[LISTED RECORDS]:
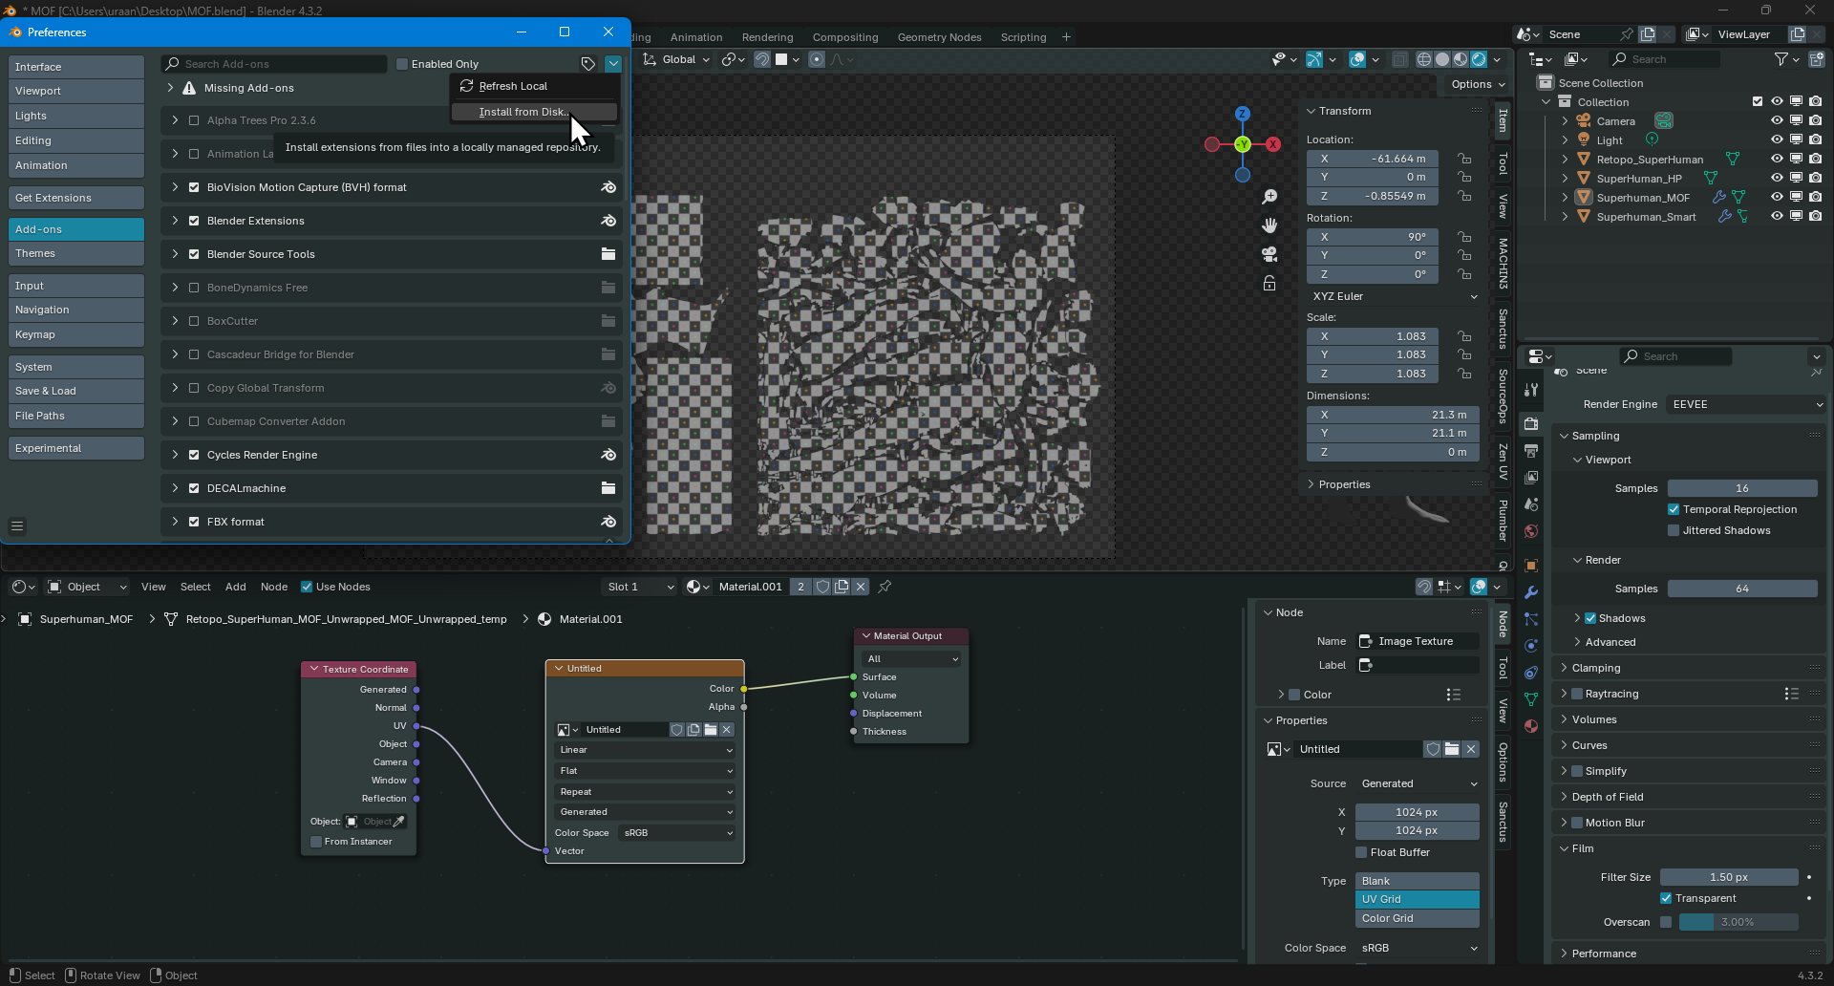The width and height of the screenshot is (1834, 986).
Task: Hide Superhuman_MOF with the eye icon
Action: click(x=1777, y=198)
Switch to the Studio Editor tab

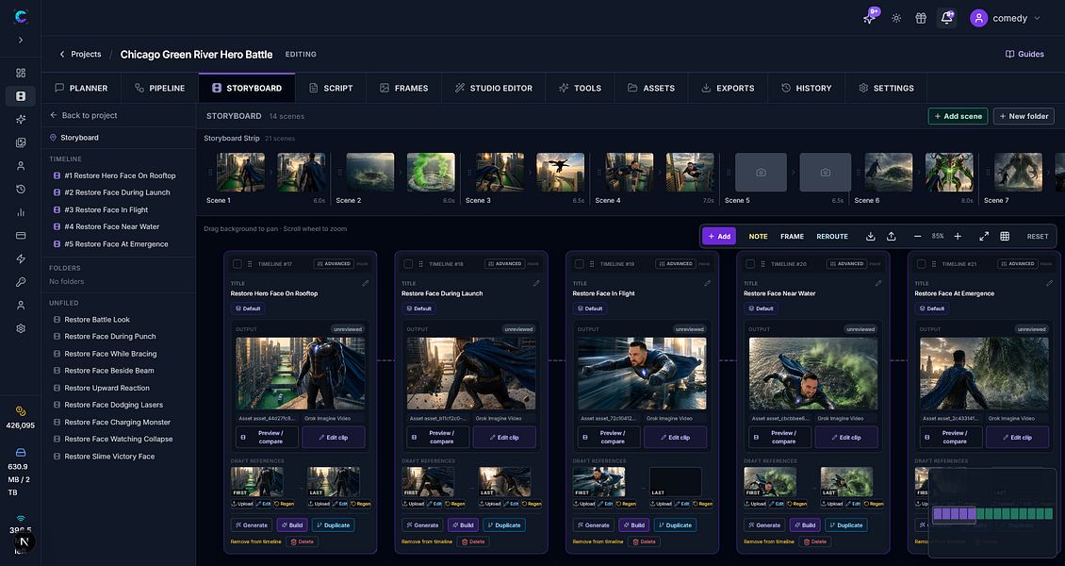[494, 89]
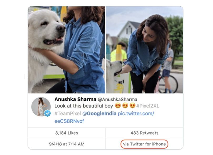Image resolution: width=213 pixels, height=155 pixels.
Task: View the 483 Retweets count
Action: 144,133
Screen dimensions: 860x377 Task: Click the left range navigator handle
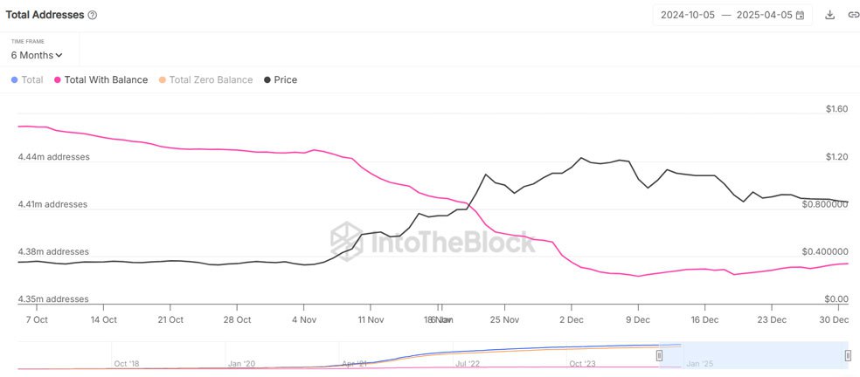tap(660, 355)
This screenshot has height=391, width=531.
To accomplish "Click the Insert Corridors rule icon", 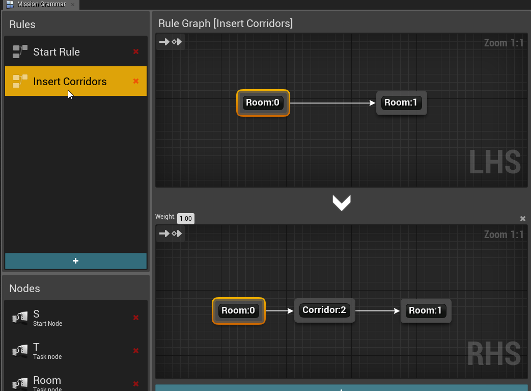I will 19,81.
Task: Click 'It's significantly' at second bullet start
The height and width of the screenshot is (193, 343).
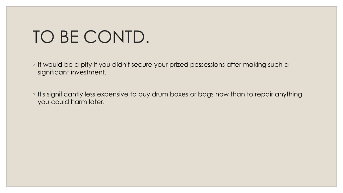Action: [x=60, y=94]

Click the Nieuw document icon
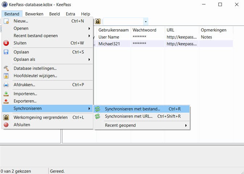[6, 21]

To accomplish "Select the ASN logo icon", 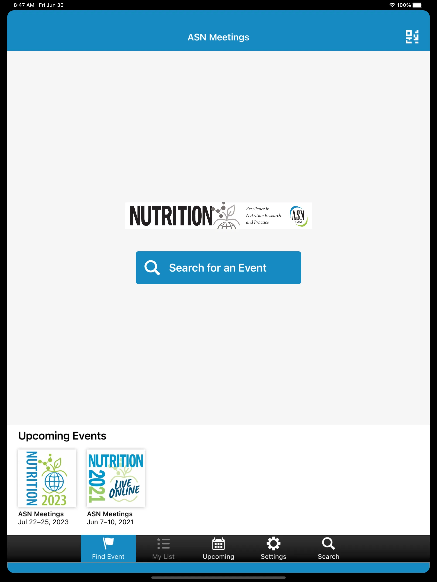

[REQUIRED ACTION]: Above are some records. Reproduce the lines from the one with "Switch to the Studio Editor tab" down to the one with "This screenshot has height=391, width=531.", keeping both, and leave every picture out.

[SOLUTION TO THIS PROBLEM]:
Switch to the Studio Editor tab

[494, 89]
Image resolution: width=213 pixels, height=155 pixels.
Task: View the 483 Retweets count
Action: 144,133
Screen dimensions: 860x377 Task: Click the left range navigator handle
tap(660, 355)
This screenshot has height=391, width=531.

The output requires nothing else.